When I asked if I had to buy a pound or could I buy less, he was really nice and said I could buy any amount I wanted and in any combo ... of course, they wouldn't cut a single ravioli in half ... :-)
I didn't take advantage and did a mix of half sweet pea and half goat cheese ... though with me the temptation is always to say one of each ... but I'll pace myself and order different kinds on different visits.
If you get lost again, just ask at the Cafe Zeste counter. On Saturdays during the music program there are more people, so the second room becomes a restaurant room with the boxes of lemons removed.
I'm not sure if Phoenix only takes cash. That was the policy in the old location. I paid with cash so the issue didn't come up. They handed me the bread, sauce and ravioli, I gave them the dough ... so to speak ... and got back change.
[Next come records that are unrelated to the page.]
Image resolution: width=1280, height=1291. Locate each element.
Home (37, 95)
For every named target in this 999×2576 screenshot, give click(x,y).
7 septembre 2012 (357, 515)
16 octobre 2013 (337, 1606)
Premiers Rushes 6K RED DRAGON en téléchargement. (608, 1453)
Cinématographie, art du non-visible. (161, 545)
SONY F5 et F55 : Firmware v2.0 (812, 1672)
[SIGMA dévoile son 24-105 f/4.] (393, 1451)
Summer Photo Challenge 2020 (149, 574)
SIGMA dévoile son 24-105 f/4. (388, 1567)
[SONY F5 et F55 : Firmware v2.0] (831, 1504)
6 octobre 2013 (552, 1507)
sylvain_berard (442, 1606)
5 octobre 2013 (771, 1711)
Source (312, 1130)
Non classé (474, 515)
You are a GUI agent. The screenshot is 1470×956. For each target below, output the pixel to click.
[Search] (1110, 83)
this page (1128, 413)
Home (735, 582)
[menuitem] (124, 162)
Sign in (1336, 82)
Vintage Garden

Thanks to you rworange, I went there Friday. Wasn't sure if I was in the right place, but just asked where the counter was and they said "this is it". They couldn't have been nicer or more accomodating. Thank goodness, I bought two olive breads, (right out of the oven) because we devoured one on the way home. I bought some fresh corn pasta that the baker reccommended and we will have that tomorrow night with a Beef Ragu. The chocolate cookies, well they lasted a minute or so with our 4 pm tea break. I am thrilled to find this place and will plan some future meals accordingly. Also, I wanted to mention that they have a pasta made with spelt. This is very helpful for people who have a gluten intolerence.(Celiac)
Next on the journey is the June Taylor jam shop on Fourth Street. Sometimes, I have to pinch myself that I live in foodie heaven.
rw, great reprt and description of the bread, made my mouth water. I'll have to get over there asap. thamks.